VERBA ATRASADA

Presidente da AMM, Neurilan Fraga cobra repasses da Saúde

O presidente da Associação Mato-grossense dos Municípios (AMM), Neurilan Fraga, disse que os prefeitos deverão fechar o semestre no “vermelho” por conta dos atrasos nos repasses da saúde por parte do Governo Estadual. Há quatro meses em atraso, as verbas são necessárias para manutenção da atenção básica, saúde bucal e Programa de Saúde da Família (PSF’s), conforme informou Fraga.

Para cobrar os repasses em atraso, Fraga deverá se reunir com os futuros secretário-chefe da Casa Civil, Luiz Carlos Nigro e com o secretário de Saúde, João Batista Pereira da Silva nesta segunda-feira (1º de agosto). “O Governo do Estado há quatro meses não repassa as verbas essenciais da saúde para os municípios.

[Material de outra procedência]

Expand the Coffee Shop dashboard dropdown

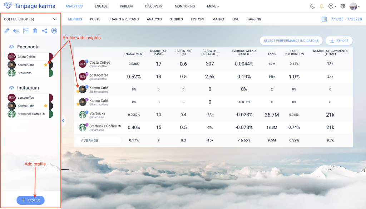[x=55, y=19]
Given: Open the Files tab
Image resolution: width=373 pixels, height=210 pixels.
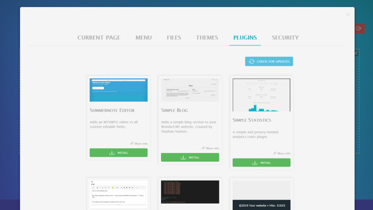Looking at the screenshot, I should pos(174,37).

Desde abril está tudo travado”, reclamou.

Além disso, o presidente da AMM explicou que não tem como ficar sem os repasses. “Os prefeitos que estão na ponta, não podem simplesmente fechar as unidade de saúde. Isso tem criado uma grande dificuldade às prefeituras. Não podemos deixar de ter o remédio, tem que ter médico no atendimento durante 5 dias por semana, e isso está dificultando todo nosso trabalho”.

Fraga pontuou que os peque-nos e médios municípios são os mais afetados com o atraso. “As pequenas e médias cidades estão deixando de honrar com seus compromissos. Estamos deixando de pagar outras coisas para fechar essa conta. Fornecedores estão ficando impacientes e isso vai acumulando. Senão houver a atualização desses valores, acredito que as contas não fecharão”.

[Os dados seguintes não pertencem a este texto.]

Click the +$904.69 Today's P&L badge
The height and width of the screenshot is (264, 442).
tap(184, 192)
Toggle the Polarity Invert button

Em busca de uma solução amigável, Fraga já agendou uma reunião com a equipe governamental. “Nós marcamos para esta segunda-feira com o Nigro e o novo secretário de saúde. Outro ponto que também iremos cobrar é em relação as ambulâncias. Era para ser entregue em junho, passou para julho e até agora não temos datas previstas”.

Para agravar ainda mais a situação dos municípios mato-grossenses houve este ano, segundo Fraga, uma queda no repasse do Fundo de Participação dos Municípios (FPM), por conta da crise nacional. “A maior parte das cidades vivem do repasse do FPM e isso caiu 20%, ou seja, está chegando pouco dinheiro e ainda há os atrasos na saúde. Não podemos fechar as portas, deixar ambulância sem rodar. O Estado precisa traçar um plano para pagar os municípios, pois não queremos nenhum problema com isso”.

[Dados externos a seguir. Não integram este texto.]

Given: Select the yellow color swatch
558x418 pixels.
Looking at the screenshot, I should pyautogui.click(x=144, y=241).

As prefeituras brasileiras receberam nesta sexta-feira (29), a terceira parcela do Fundo de Participação dos Municípios (FPM) do mês vigente. O montante será de R$ 1,75 bilhões, já descontada a retenção do Fundo de Manutenção e Desenvolvimento da Educação Básica e de Valorização dos Profissionais da Educação (Fundeb). Em valores brutos, o montante é de R$ 2,18 bilhões.